By James Best / September 7th, 2012
|Title: Sakura Samurai: Art of the Sword
Release Date: February 2, 2012
Rating: ESRB T
A princess was kidnapped by a villainous entity and must be rescued by a daring young hero. It is a simple concept that has been told thousands times through the millennia and has pervaded many cultures. It is the simple premise of Sakura Samurai: Art of the Sword, an action adventure game on the Nintendo 3DS eShop.
Set in medieval Japan, Sakura Samurai tells the tale of Princess Cherry Blossom, a divine entity beloved by all in the Land of the Rising Sun. One day, however, the princess is kidnapped by an evil being, who seals her away in a hollowed-out gourd. Years later, a young samurai meets a kappa near a spring. The kappa blesses the warrior’s sword, and tasks him with saving Princess Cherry Blossom from the evil that has imprisoned her.
This deed will be easier said than done, as Sakura Samurai uses a unique combat system that may take some getting used to. Unlike some action adventure games, the combat in Sakura Samurai takes on a more defensive sort of gameplay. Simply running into combat while mashing the attack button will not end well. Players will have to wait for their opponent to move before striking. It is similar to the tougher fights in The Legend of Zelda: Ocarina of Time with enemies like the Stalfos and Lizalfos. Instead of blocking attacks with a shield, though, players have to dodge the attack and strike as their opponent’s defenses are open. The concept may seem simple enough, but once the game tosses in enemies that attack multiple times at once, enemies that attack from a distance, and enemies with longer reach, the combat becomes quite challenging.
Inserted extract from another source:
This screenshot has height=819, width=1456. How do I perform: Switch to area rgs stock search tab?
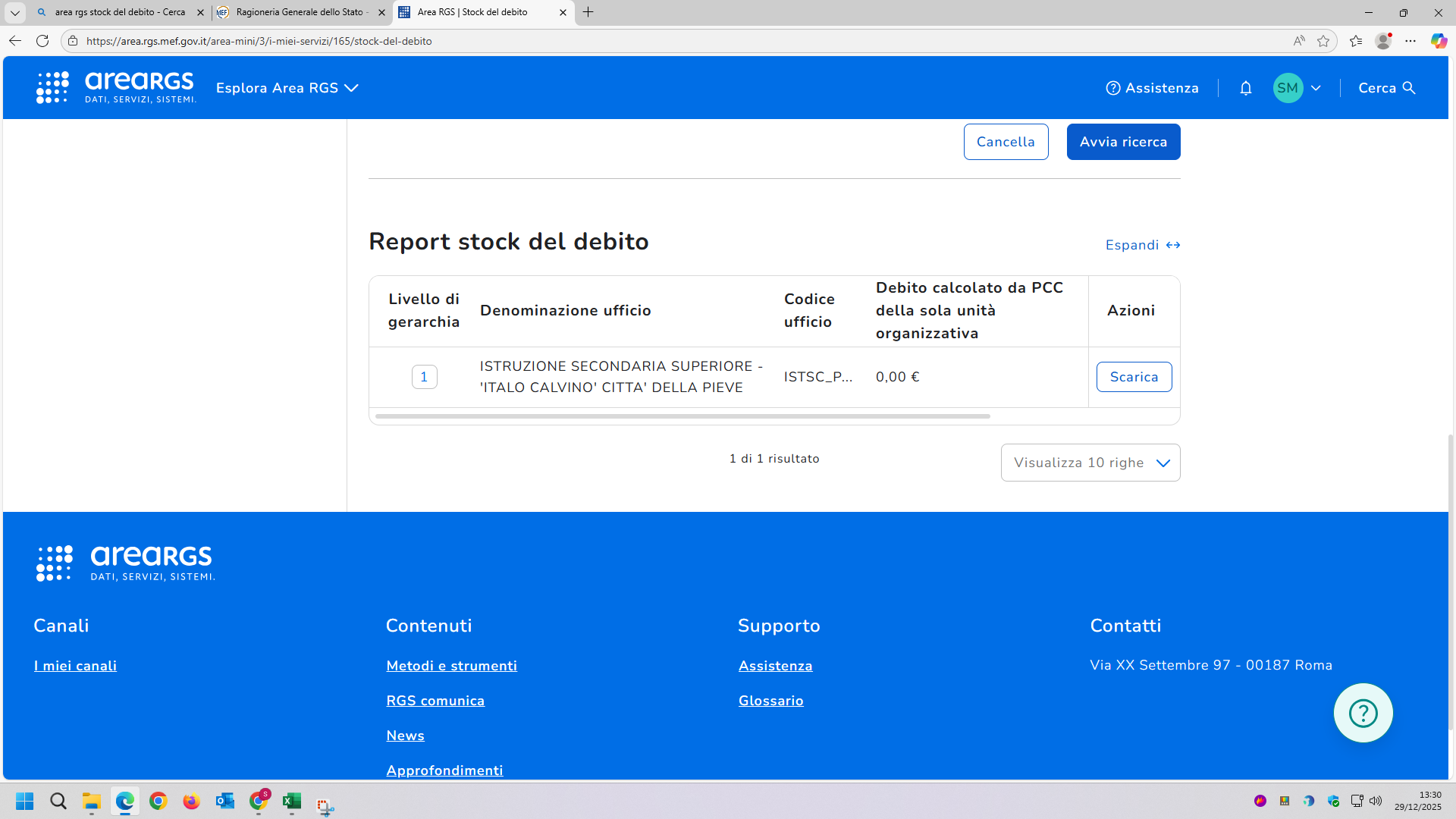coord(120,12)
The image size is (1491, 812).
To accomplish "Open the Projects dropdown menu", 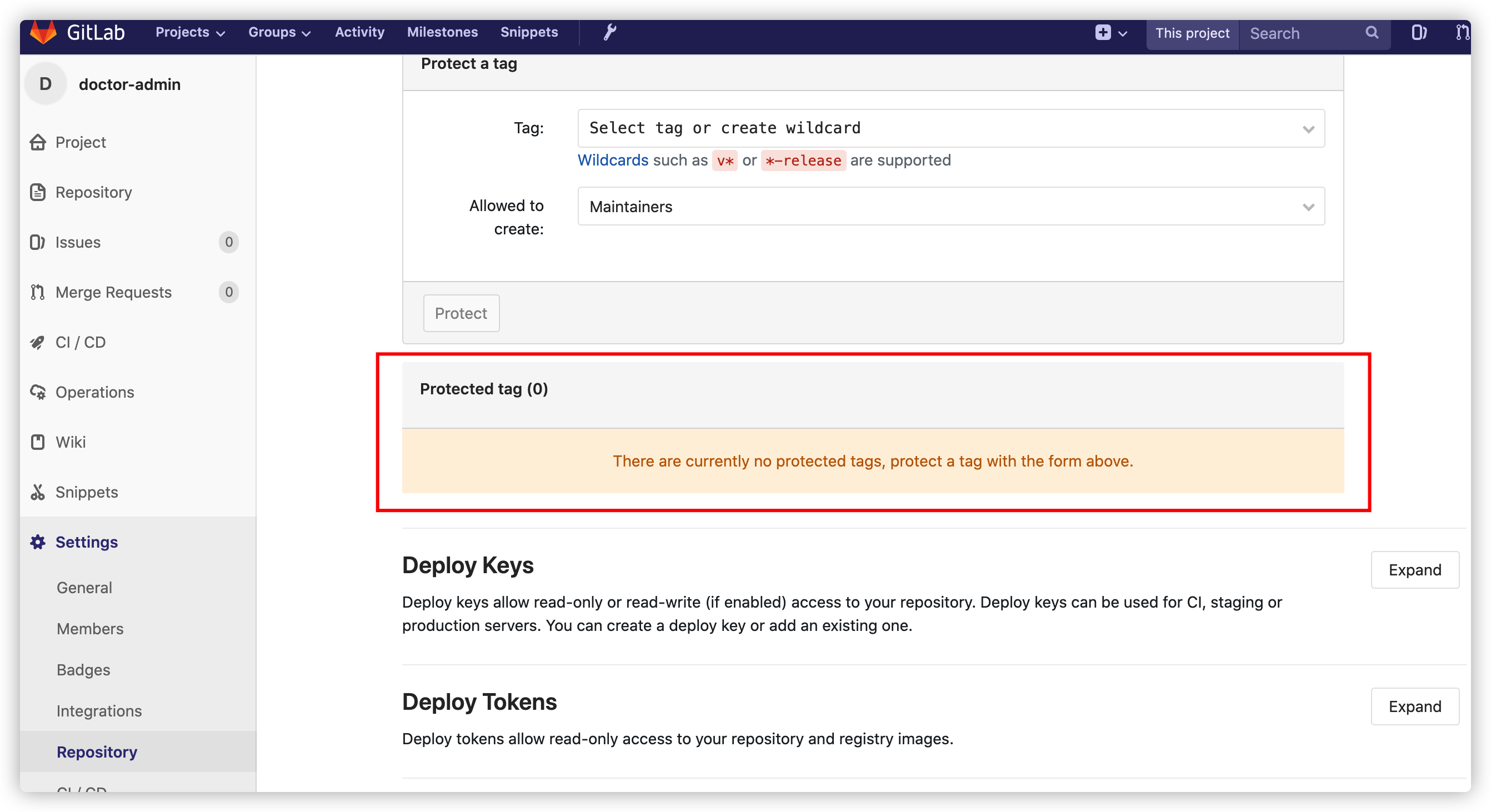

Aside from the combat, Sakura Samurai has quite a bit of content for a downloadable game. There are towns to visit, resources to manage, and minigames to partake in. Unfortunately, there is little difference between these towns. Each have the same shops, same denizens, and same challenges only with a different layout. A harder difficulty can be unlocked once the game is beaten as well as multi-man challenges. It is nowhere near the level complexity found in a fully-fleshed retail title, but Sakura Samurai offers a pleasantly robust experience compared to other downloadable games.
Sakura Samurai‘s aesthetic, like the story, is sweetly simple. The colors are vibrant and characters are designed with a cartoon style, creating a world that is filled with personality and life. The showers of cherry blossoms that recur throughout the game bear special mentioning, as they look especially impressive in 3D.
Sakura Samurai: Art of the Sword is a very meaty game for the eShop. There is quite a lot for players to sink their teeth into. At its core is a simple, yet engaging, combat system that challenges players to wait instead of charging thoughtlessly towards an enemy and button mashing. With its low price, there is little reason for players not to give this little eShop gem a try.